Octopuses Fall for the Rubber Hand Illusion, Just Like Humans, Pointing to a Sense of Body Ownership
The trick that plays with awareness of one’s own limb appeared to fool all six of the cephalopods tested in a series of experiments
Octopuses, they’re just like us: New research suggests the eight-armed cephalopods are also fooled by a version of the rubber hand trick.
In humans, this illusion involves covering a person’s hand so they can no longer see it, then placing a realistic-looking rubber hand next to it. When both are touched simultaneously, many individuals begin to “feel” the sensations in the fake hand—and feel like the alien appendage is their own.
The illusion is more than just a fun party trick: First described in 1998, scientists say it sheds light on the interaction between vision, touch and proprioception, or the body’s ability to sense its position and movement in space.
Fun fact: Octopus smarts
Compared to their body size, octopuses have large brains. They’ve been known to navigate mazes, solve puzzles for food rewards and team up with fish to hunt.
Since then, researchers have taken the rubber hand illusion and run with it. Other studies have found that mice and monkeys also fall for the trick. Now, in a new paper published in the journal Current Biology, scientists report that plain-body octopuses (Callistoctopus aspilosomatis) are fooled by the illusion as well. It’s the first recorded instance of a non-mammal animal being stymied by the ruse, reports Science’s Jasmin Galvan.
“It suggests that octopuses have quite a rich body image,” says Peter Godfrey-Smith, a researcher at the University of Sydney who was not involved with the study, to New Scientist’s James Woodford.

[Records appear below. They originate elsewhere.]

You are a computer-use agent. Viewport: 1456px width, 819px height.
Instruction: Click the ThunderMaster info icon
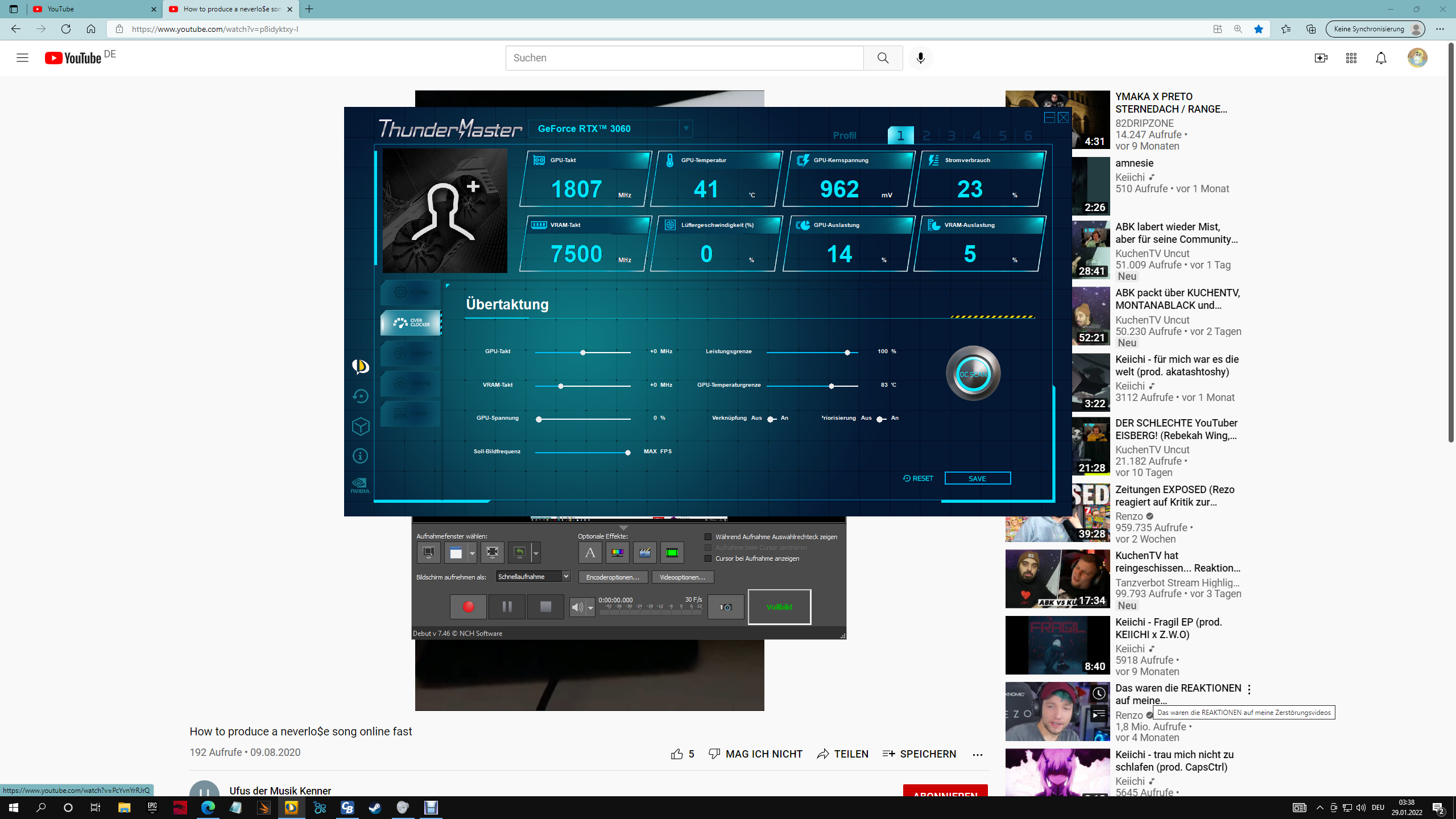click(x=361, y=456)
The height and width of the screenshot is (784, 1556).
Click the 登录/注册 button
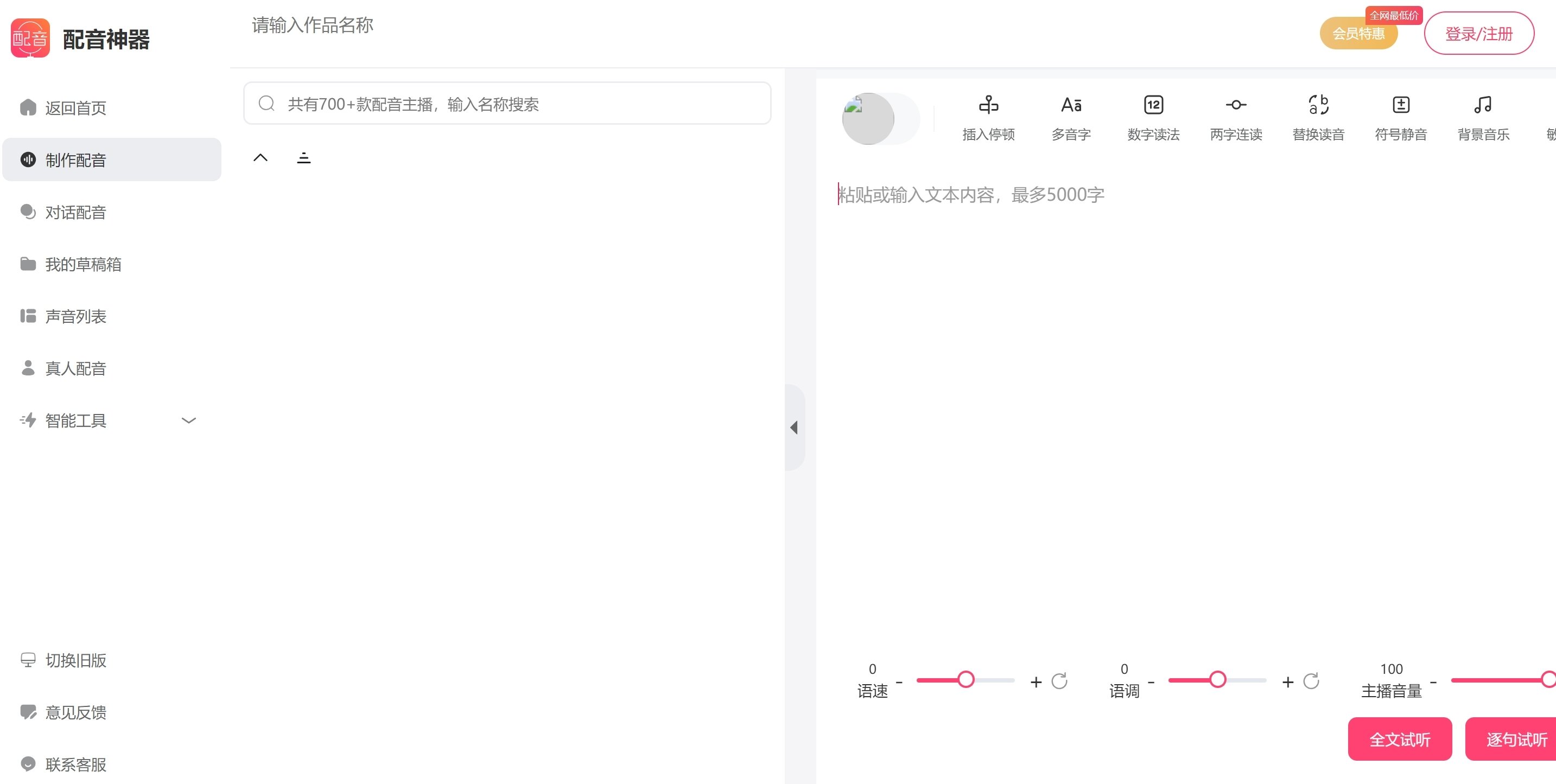point(1479,33)
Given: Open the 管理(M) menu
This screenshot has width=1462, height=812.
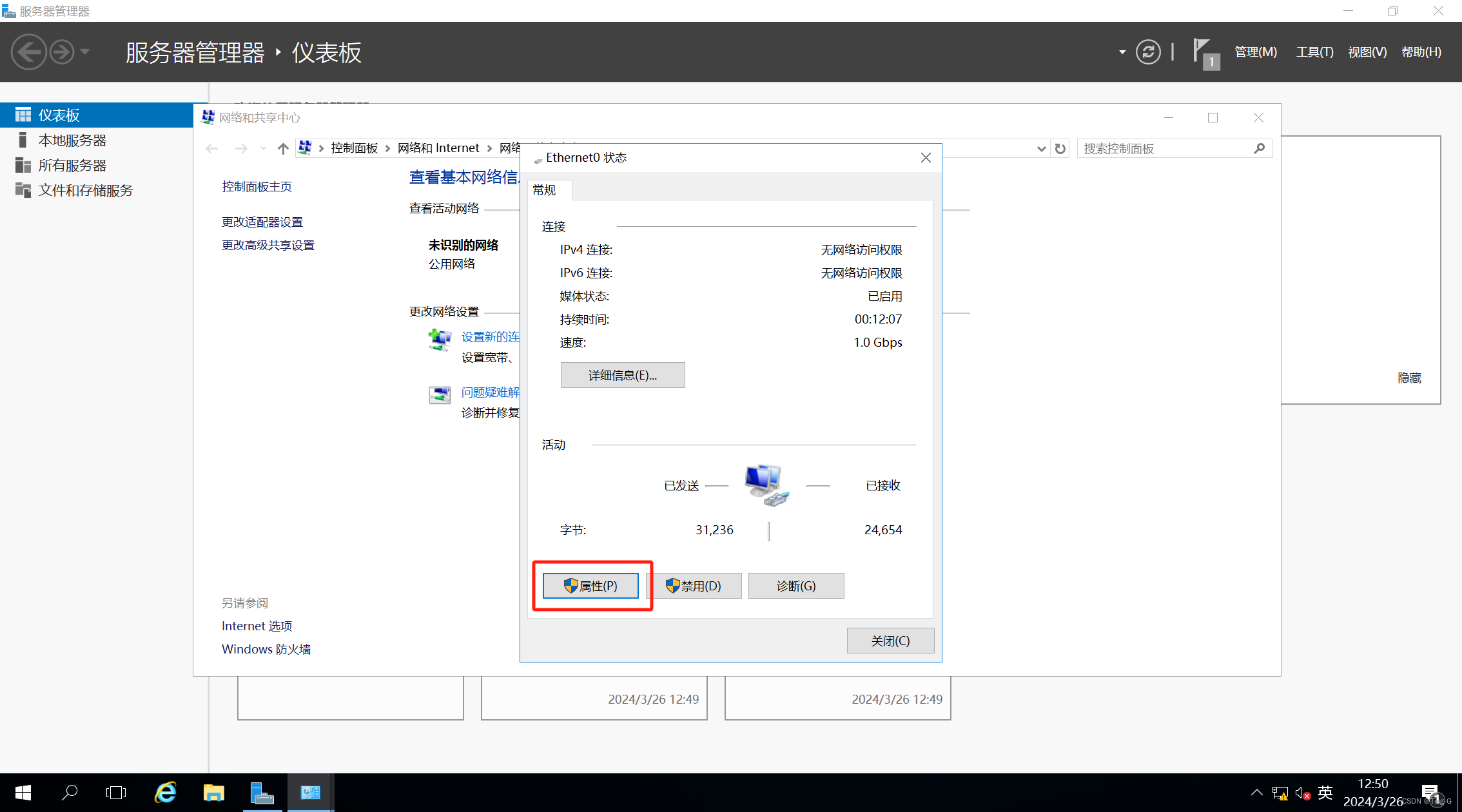Looking at the screenshot, I should [x=1255, y=52].
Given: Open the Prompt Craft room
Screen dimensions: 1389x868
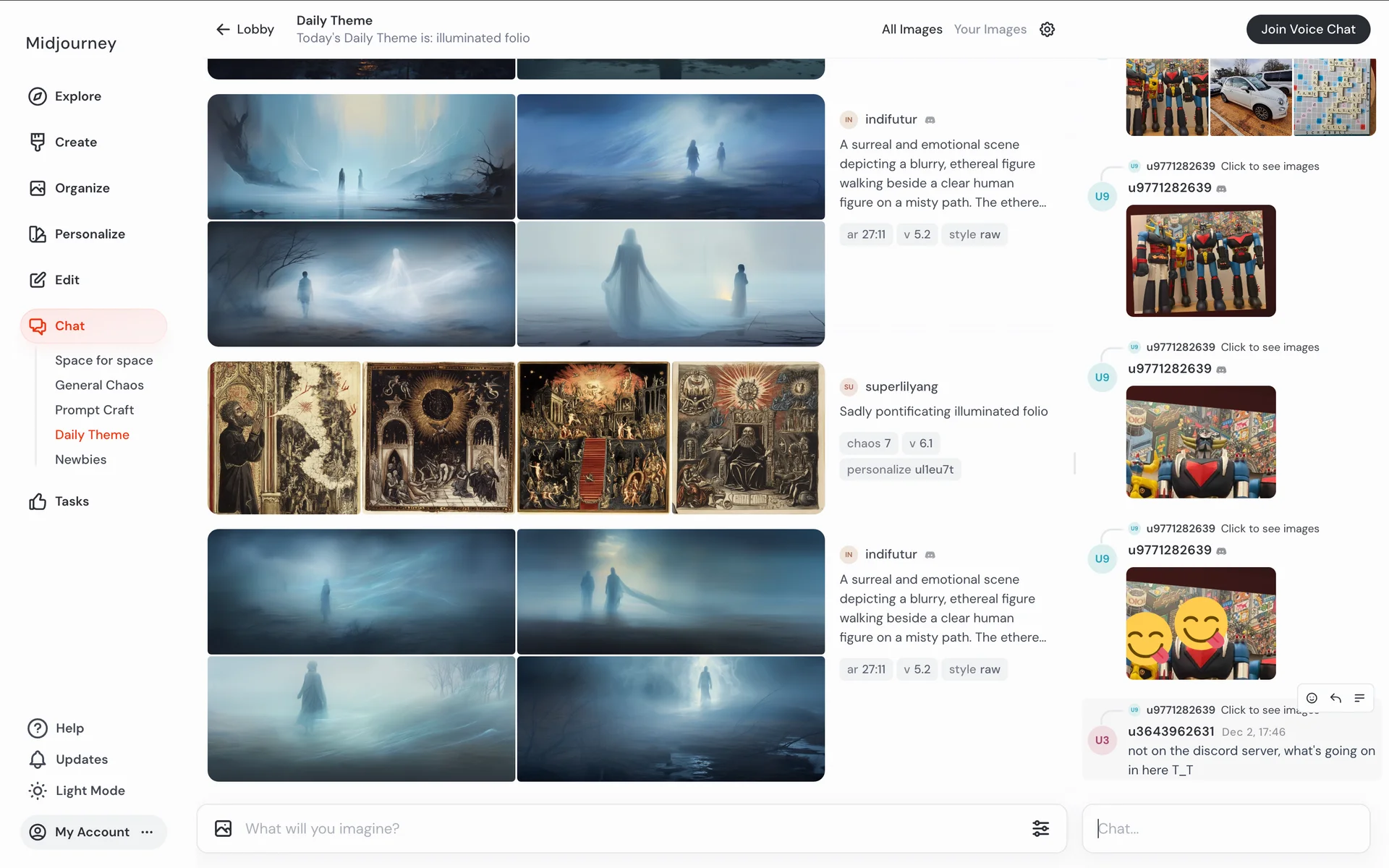Looking at the screenshot, I should (x=94, y=410).
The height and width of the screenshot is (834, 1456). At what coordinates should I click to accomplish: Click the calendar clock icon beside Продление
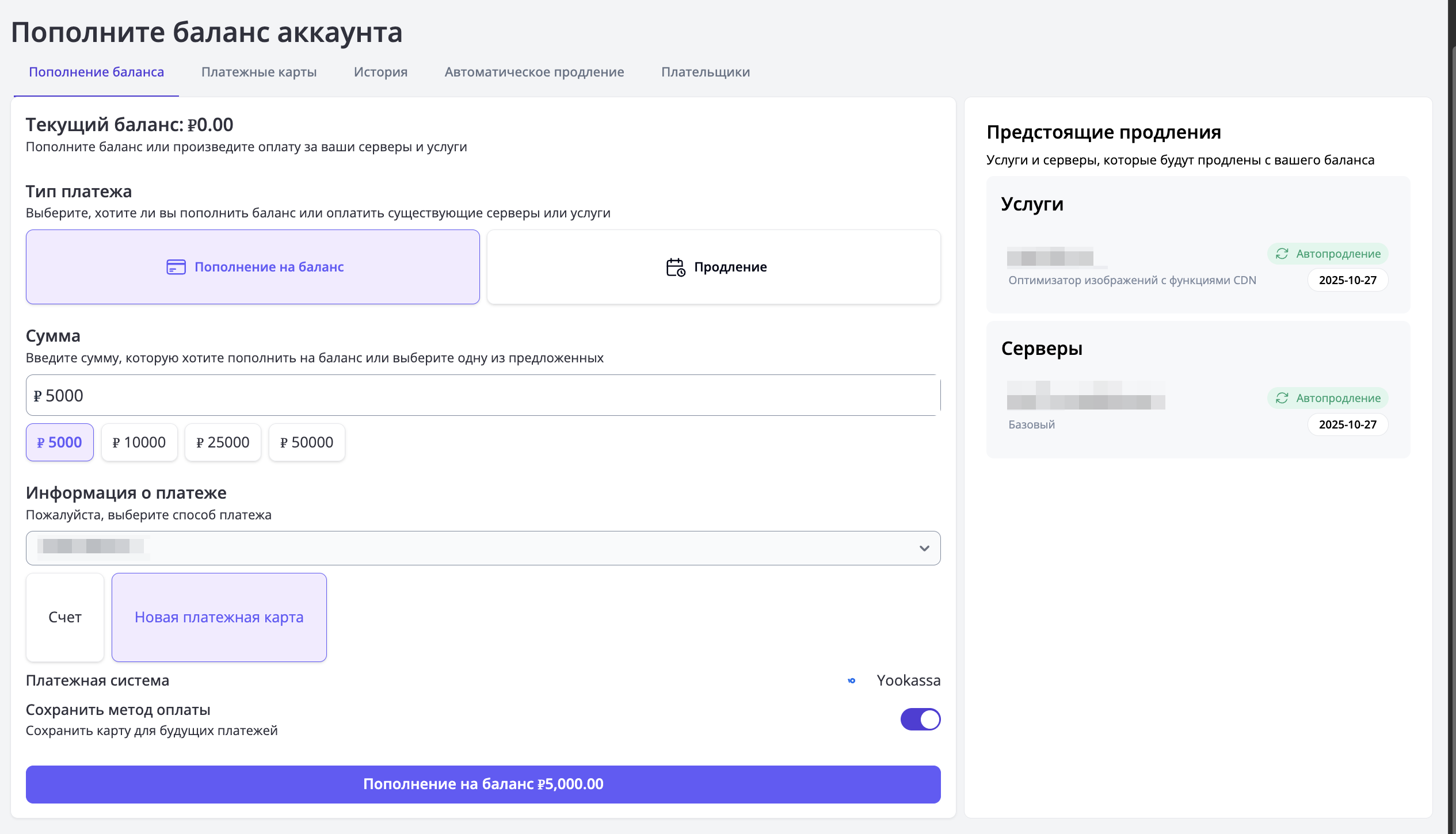click(x=675, y=267)
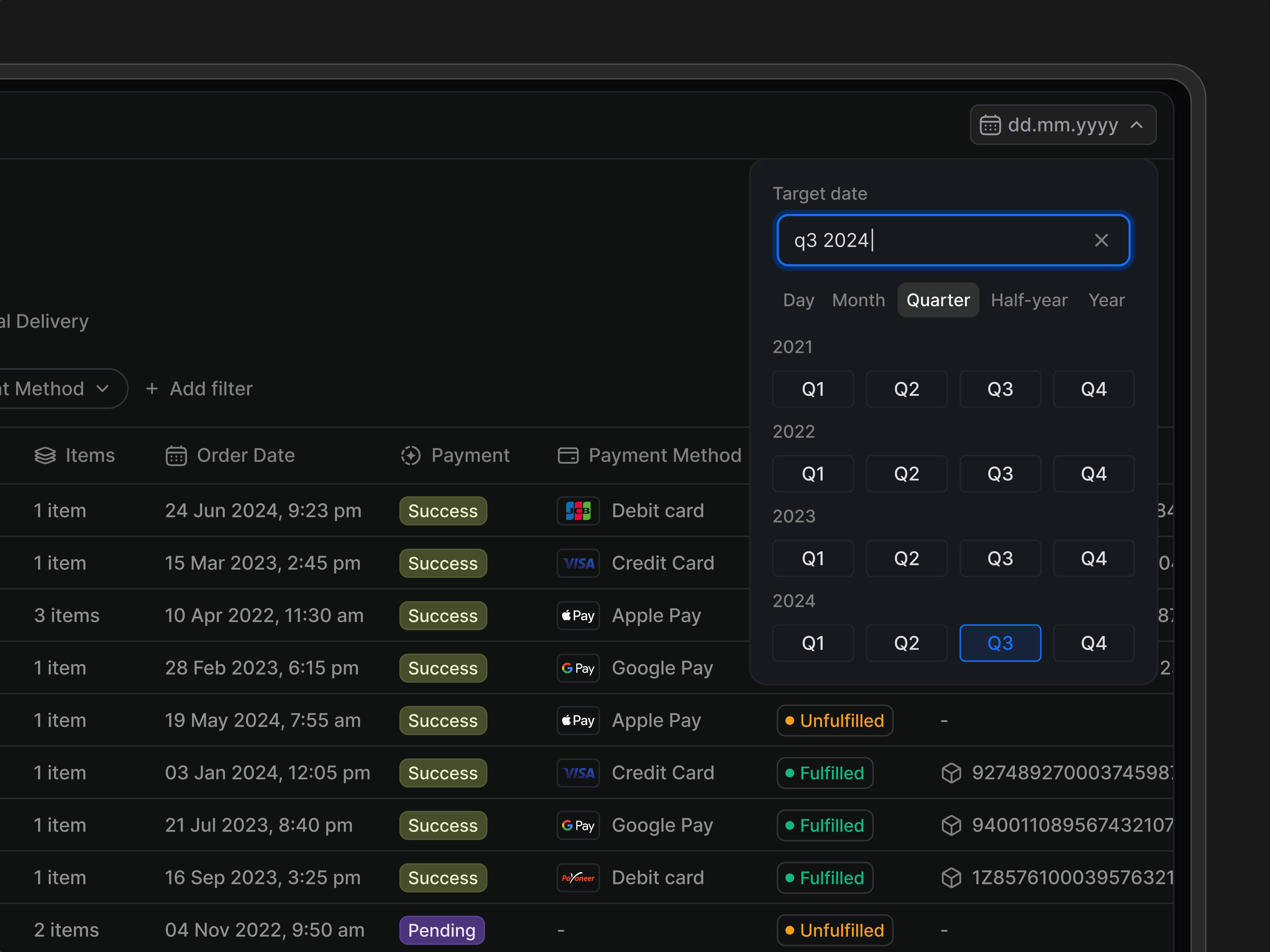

To test the illusion’s effect on the soft-bodied mollusks, scientists placed a single plain-body octopus into an experimental tank. They also created a model octopus arm out of a soft gel, then attached it to an opaque partition.
During the experiments, they placed the partition over one of the octopus’s real arms, so the animal could see the decoy, but not its real arm. Then, the scientists used plastic calipers to stroke both at the same time for roughly eight seconds. Next, they stopped touching the real arm and used stainless steel tweezers to pinch only the fake arm.
Researchers ran this test multiple times with six octopuses. When the experimenters pinched the “rubber arm,” all of the cephalopods reacted defensively. They changed their body color, retracted their real arm, changed their posture or swam away, often exhibiting several of these behaviors at the same time. This is exactly how researchers would expect an octopus to behave if one of its real arms got pinched in nature, they write in the paper.
The scientists conducted similar experiments to confirm their initial findings. In some instances, they positioned the alien limb in a way that did not match the posture of the real arm. In others, they stroked the fake arm and the real arm at different times or simply did not stroke either. During these experiments, the octopuses did not act defensively, which supports the finding that they were fooled by the illusion.
The results suggest the cephalopods have a similar sense of body ownership as humans and other mammals, which emerges from multi-sensory signals such as sight and touch. This means octopuses, like humans, know their limbs belong to them, a perception that is “fundamental” to self-consciousness, the researchers write in the paper.
In the future, scientists might be able to use octopuses as a model for studying the evolution of this perplexing sense. Though this adaptation is probably beneficial to survival in some ways, the ability to be tricked is also evidence of a flaw in the way the brain processes information, study co-author Yuzuru Ikeda, a researcher at the University of the Ryukyus in Japan, tells New Scientist.
The findings might be helpful for other types of research, too. For example, the octopus insights might one day help engineers develop better robots and artificial intelligence systems, reports Phys.org’s Paul Arnold. Or, they could be helpful to doctors treating certain neurological disorders in humans, such as asomatognosia, a condition that causes a patient to feel like a body part is missing.